**Task to carry out**
For every entry that follows, return an identical copy.

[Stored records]
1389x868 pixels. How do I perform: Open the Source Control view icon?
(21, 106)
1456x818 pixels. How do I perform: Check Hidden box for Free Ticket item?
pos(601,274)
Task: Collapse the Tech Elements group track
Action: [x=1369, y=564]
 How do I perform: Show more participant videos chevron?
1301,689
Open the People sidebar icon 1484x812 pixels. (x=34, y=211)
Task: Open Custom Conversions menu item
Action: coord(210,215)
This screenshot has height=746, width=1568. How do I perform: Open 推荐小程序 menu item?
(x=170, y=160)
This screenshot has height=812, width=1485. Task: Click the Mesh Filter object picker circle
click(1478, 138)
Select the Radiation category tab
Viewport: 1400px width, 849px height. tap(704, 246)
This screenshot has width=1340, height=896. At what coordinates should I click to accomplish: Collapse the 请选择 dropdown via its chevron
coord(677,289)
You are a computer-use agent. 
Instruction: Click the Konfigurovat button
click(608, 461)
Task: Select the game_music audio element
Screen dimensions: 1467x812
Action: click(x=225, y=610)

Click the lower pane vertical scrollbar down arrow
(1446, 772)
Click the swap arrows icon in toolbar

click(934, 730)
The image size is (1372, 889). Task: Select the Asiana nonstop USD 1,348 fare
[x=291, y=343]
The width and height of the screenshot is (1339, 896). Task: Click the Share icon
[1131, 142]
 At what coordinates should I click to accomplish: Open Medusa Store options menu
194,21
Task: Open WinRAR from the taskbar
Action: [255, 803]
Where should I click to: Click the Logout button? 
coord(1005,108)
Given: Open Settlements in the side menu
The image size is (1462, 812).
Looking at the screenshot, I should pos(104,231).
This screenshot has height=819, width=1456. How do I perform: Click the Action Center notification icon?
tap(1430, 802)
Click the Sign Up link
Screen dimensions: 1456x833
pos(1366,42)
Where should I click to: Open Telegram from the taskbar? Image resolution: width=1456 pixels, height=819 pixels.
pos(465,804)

**Solution to the problem**
1389x868 pixels. How do I perform: Open the Source Control view icon?
(21, 106)
1456x818 pixels. How do I perform: Check Hidden box for Free Ticket item?
pos(601,274)
Task: Collapse the Tech Elements group track
Action: [x=1369, y=564]
 How do I perform: Show more participant videos chevron?
1301,689
Open the People sidebar icon 1484x812 pixels. (x=34, y=211)
Task: Open Custom Conversions menu item
Action: coord(210,215)
This screenshot has height=746, width=1568. How do I perform: Open 推荐小程序 menu item?
(x=170, y=160)
This screenshot has height=812, width=1485. Task: Click the Mesh Filter object picker circle
click(1478, 138)
Select the Radiation category tab
Viewport: 1400px width, 849px height. tap(704, 246)
This screenshot has width=1340, height=896. At what coordinates should I click to accomplish: Collapse the 请选择 dropdown via its chevron
coord(677,289)
You are a computer-use agent. 
Instruction: Click the Konfigurovat button
click(608, 461)
Task: Select the game_music audio element
Screen dimensions: 1467x812
Action: click(x=225, y=610)

Click the lower pane vertical scrollbar down arrow
(1446, 772)
Click the swap arrows icon in toolbar

click(934, 730)
The image size is (1372, 889). Task: Select the Asiana nonstop USD 1,348 fare
[x=291, y=343]
The width and height of the screenshot is (1339, 896). Task: Click the Share icon
[1131, 142]
 At what coordinates should I click to accomplish: Open Medusa Store options menu
194,21
Task: Open WinRAR from the taskbar
Action: [255, 803]
Where should I click to: Click the Logout button? 
coord(1005,108)
Given: Open Settlements in the side menu
The image size is (1462, 812).
Looking at the screenshot, I should pos(104,231).
This screenshot has height=819, width=1456. How do I perform: Click the Action Center notification icon?
tap(1430, 802)
Click the Sign Up link
Screen dimensions: 1456x833
pos(1366,42)
Where should I click to: Open Telegram from the taskbar? Image resolution: width=1456 pixels, height=819 pixels.
pos(465,804)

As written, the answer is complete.